I am quite rough when I first mix the dough,basing my technique on Richard Bertinet's style found here:


http://www.gourmet.com/magazine/video/2008/03/bertinet_sweetdough


After parking it in the frig overnight,I take it out and let it sit for about 1 hour at room temp of about 65-68F then do my first gentle stretch and fold. I put it back in a plastic container in a warm place for about 1 hour. I usually do2- 3 folds. Then I shape,proof and bake.


 


 


 

Hamilton's picture
Hamilton

On the weekend I baked my first sourdough loaf in many years. I used Sourdolady's De Luxe recipe and followed her method closely. After its night in the fridge the panned dough was left to warm up and prove for 3 hours. It rose well, producing a good dome. Into the oven at 475F, and the whole thing slowly shrank!?! It didn't slump. No collapsed areas appeared. It just got...smaller. Taste was good, but too heavy and dense for my taste. What causes the reverse of oven-spring?

PMcCool's picture
PMcCool

Hamilton,


Having (ahem) some experience with over-proofing dough, your description sounds like a textbook example.  Your dough should probably have gone into the oven sooner.  How much sooner?  Hard to say, without being there to see how much the dough had expanded from its original volume, how warm your kitchen was, etc.

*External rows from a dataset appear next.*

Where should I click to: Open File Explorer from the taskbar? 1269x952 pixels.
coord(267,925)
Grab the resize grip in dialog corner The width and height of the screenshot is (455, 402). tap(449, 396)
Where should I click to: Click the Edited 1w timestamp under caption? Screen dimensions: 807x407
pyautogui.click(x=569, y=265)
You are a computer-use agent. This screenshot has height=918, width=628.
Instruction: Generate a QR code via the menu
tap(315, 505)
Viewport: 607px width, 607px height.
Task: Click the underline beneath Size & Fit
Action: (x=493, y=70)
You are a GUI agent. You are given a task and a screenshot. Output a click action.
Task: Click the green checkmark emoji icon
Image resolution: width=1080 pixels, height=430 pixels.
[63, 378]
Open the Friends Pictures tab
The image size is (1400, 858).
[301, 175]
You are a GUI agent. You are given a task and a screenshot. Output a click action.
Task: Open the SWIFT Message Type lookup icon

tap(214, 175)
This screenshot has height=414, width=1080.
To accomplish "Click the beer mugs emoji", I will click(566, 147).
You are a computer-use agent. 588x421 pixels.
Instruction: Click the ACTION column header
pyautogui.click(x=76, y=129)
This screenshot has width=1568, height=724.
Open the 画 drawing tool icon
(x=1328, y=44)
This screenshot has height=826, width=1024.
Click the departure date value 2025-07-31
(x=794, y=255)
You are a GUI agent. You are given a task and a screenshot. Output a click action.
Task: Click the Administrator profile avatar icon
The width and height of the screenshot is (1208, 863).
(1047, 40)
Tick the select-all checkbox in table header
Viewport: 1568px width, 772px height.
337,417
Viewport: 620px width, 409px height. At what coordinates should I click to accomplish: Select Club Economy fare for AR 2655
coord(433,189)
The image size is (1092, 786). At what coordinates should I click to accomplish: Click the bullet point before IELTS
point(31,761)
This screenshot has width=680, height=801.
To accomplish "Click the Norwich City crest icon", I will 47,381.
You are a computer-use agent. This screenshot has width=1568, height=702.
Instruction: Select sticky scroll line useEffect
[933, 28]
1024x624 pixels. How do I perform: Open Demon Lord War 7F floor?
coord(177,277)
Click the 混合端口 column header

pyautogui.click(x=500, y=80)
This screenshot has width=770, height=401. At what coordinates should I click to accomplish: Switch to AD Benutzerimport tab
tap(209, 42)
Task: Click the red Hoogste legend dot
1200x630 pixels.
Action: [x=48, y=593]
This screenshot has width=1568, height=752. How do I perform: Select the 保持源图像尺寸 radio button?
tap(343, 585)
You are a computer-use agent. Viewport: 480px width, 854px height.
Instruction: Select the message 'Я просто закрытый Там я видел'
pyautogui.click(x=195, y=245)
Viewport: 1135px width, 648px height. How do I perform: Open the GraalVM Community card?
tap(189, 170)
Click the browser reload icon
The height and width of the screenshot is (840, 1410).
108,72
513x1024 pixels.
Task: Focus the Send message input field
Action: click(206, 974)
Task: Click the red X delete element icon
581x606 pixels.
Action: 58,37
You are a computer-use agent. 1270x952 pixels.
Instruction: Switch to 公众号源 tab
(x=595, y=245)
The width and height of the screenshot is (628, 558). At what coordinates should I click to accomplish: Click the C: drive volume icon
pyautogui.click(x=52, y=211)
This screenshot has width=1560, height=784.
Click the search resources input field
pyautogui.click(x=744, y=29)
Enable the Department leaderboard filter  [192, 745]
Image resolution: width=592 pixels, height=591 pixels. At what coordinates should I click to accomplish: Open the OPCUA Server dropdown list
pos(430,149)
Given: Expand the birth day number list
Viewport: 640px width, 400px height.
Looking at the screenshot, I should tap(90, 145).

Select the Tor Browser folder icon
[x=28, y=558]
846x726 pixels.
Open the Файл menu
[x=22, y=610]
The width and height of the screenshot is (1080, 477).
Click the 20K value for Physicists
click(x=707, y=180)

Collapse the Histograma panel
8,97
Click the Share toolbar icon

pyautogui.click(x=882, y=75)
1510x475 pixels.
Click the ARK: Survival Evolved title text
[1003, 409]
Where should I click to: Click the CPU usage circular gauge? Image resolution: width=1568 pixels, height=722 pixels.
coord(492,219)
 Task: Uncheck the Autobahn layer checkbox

For most panned doughs, I try to aim for something that is just a little bit short of doubling the dough's original volume.  That (usually) gives the dough enough of a rise that it isn't heavy, plus some room for further oven spring (although that tends not to be so dramatic with panned breads), plus avoids the collapse that follows over-proofing. 


You can also check by gently poking a fingertip about a quarter of an inch into the dough.  If the dough springs back immediately, it isn't fully proofed yet.  If the dough pushes the indentation back slowly, it is fully proofed.  If the indentation remains in the dough, it is over-proofed. 


Paul

gaaarp's picture
gaaarp

I agree with Paul that your issue is over-proofing.  I've been following Reinhart's Basic Sourdough recipe from BBA, and I have found that his recommendation to proof the dough out of the refrigerator for 4 hours is way too long for my sourdough and leads to what you've aptly described as "oven shrink".  I would begin poking your dough as Paul describes after about 1 1/2 to 2 hours out of the fridge and bake it when it's properly proofed.

Hamilton's picture
Hamilton

Thanks Paul and Gaarp for your insights and advice. I guess I am regularly guilty of over-proofing. Just another 1/4 inch higher; a little plumper, and it will look like the stunning pics posted on TFL. Yeah, right! Yet, strangely, I've had success with my over-proved loaves just often enough to keep me in pursuit of that extra 1/4 inch. Inconsistent. My home town is 6000 feet above sea level. Dough probably rises more rapidly with lower atmospheric pressure, and water turns to steam at a lower temp. Much to think about.